Directions for this task ->
Convert the entries into a Markdown table with the columns Row and Line. Begin at the line that contains "The width and" and stop after the line that contains "Action: 258,80". Give each nonblank line its own row number, and leave out blank lines.

____

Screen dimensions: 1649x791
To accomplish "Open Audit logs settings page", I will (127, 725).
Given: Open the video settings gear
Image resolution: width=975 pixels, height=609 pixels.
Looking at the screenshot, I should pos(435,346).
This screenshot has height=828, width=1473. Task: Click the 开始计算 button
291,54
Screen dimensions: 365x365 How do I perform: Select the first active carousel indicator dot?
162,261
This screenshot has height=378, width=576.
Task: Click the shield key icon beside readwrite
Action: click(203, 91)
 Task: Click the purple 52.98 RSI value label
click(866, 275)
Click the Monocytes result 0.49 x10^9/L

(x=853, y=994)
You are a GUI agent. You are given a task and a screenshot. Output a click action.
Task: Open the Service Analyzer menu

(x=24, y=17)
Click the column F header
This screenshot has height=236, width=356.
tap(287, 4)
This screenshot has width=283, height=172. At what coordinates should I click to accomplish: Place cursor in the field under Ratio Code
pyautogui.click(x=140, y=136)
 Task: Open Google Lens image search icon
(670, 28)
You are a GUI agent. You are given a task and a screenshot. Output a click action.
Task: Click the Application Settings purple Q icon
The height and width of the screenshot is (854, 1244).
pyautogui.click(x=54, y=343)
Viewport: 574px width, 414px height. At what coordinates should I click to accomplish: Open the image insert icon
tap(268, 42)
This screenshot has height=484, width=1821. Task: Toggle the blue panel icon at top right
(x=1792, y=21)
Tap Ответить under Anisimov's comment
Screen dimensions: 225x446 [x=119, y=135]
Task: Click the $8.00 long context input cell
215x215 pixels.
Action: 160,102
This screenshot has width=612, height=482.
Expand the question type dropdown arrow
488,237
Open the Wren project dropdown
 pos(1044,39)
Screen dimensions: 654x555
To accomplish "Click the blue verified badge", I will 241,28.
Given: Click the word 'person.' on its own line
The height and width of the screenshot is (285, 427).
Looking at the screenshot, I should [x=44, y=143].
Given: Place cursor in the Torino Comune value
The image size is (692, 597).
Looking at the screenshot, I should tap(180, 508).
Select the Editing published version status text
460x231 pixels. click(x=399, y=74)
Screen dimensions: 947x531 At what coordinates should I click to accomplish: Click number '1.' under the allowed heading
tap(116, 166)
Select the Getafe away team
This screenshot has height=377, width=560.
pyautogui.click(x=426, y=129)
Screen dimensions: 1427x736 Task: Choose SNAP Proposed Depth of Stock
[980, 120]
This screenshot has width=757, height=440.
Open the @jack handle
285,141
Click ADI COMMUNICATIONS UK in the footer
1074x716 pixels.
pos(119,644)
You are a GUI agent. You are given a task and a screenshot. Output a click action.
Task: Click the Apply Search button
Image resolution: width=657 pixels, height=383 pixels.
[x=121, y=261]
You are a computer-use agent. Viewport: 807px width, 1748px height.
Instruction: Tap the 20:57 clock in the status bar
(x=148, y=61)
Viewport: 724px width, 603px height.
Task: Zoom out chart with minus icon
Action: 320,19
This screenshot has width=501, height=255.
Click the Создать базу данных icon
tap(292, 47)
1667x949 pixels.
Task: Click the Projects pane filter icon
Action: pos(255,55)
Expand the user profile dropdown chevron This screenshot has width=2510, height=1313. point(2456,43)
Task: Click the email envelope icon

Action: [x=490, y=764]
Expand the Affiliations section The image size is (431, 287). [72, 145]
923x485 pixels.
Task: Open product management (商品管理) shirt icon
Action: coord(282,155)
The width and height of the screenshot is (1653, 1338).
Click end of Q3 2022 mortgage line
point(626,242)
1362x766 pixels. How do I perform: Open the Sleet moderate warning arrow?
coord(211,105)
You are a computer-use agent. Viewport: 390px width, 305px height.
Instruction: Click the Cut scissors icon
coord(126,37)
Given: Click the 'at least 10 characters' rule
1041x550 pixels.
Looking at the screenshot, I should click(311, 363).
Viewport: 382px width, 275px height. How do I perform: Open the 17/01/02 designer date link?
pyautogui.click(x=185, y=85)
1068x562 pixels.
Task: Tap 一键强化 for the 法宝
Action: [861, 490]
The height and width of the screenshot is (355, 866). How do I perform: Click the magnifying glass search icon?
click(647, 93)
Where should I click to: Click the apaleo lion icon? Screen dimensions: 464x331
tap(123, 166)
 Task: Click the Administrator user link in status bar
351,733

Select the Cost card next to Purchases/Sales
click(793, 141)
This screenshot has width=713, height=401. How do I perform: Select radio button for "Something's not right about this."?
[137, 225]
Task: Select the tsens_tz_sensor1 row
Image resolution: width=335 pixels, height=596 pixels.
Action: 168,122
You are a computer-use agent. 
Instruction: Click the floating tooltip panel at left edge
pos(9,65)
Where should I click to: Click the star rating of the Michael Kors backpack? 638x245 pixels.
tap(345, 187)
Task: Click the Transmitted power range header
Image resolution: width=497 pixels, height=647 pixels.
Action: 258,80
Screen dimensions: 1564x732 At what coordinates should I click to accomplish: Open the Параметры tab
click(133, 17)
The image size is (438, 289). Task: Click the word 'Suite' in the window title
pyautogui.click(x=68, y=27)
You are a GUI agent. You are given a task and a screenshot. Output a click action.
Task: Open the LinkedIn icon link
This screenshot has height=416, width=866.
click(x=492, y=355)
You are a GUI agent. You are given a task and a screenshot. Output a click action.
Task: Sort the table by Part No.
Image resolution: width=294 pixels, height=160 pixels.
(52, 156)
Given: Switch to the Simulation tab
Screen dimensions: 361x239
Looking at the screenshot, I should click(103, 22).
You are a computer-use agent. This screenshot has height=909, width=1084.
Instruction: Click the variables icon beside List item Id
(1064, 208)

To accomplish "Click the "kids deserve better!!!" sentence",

____

Exercise output ->
| Row | Line |
|---|---|
| 1 | The width and height of the screenshot is (1653, 1338). |
| 2 | Click end of Q3 2022 mortgage line |
| 3 | point(626,242) |
| 4 | 1362x766 pixels. How do I perform: Open the Sleet moderate warning arrow? |
| 5 | coord(211,105) |
| 6 | You are a computer-use agent. Viewport: 390px width, 305px height. |
| 7 | Instruction: Click the Cut scissors icon |
| 8 | coord(126,37) |
| 9 | Given: Click the 'at least 10 characters' rule |
| 10 | 1041x550 pixels. |
| 11 | Looking at the screenshot, I should click(311, 363). |
| 12 | Viewport: 382px width, 275px height. How do I perform: Open the 17/01/02 designer date link? |
| 13 | pyautogui.click(x=185, y=85) |
| 14 | 1068x562 pixels. |
| 15 | Task: Tap 一键强化 for the 法宝 |
| 16 | Action: [861, 490] |
| 17 | The height and width of the screenshot is (355, 866). How do I perform: Click the magnifying glass search icon? |
| 18 | click(647, 93) |
| 19 | Where should I click to: Click the apaleo lion icon? Screen dimensions: 464x331 |
| 20 | tap(123, 166) |
| 21 |  Task: Click the Administrator user link in status bar |
| 22 | 351,733 |
| 23 | Select the Cost card next to Purchases/Sales |
| 24 | click(793, 141) |
| 25 | This screenshot has width=713, height=401. How do I perform: Select radio button for "Something's not right about this."? |
| 26 | [137, 225] |
| 27 | Task: Select the tsens_tz_sensor1 row |
| 28 | Image resolution: width=335 pixels, height=596 pixels. |
| 29 | Action: 168,122 |
| 30 | You are a computer-use agent.  |
| 31 | Instruction: Click the floating tooltip panel at left edge |
| 32 | pos(9,65) |
| 33 | Where should I click to: Click the star rating of the Michael Kors backpack? 638x245 pixels. |
| 34 | tap(345, 187) |
| 35 | Task: Click the Transmitted power range header |
| 36 | Image resolution: width=497 pixels, height=647 pixels. |
| 37 | Action: 258,80 |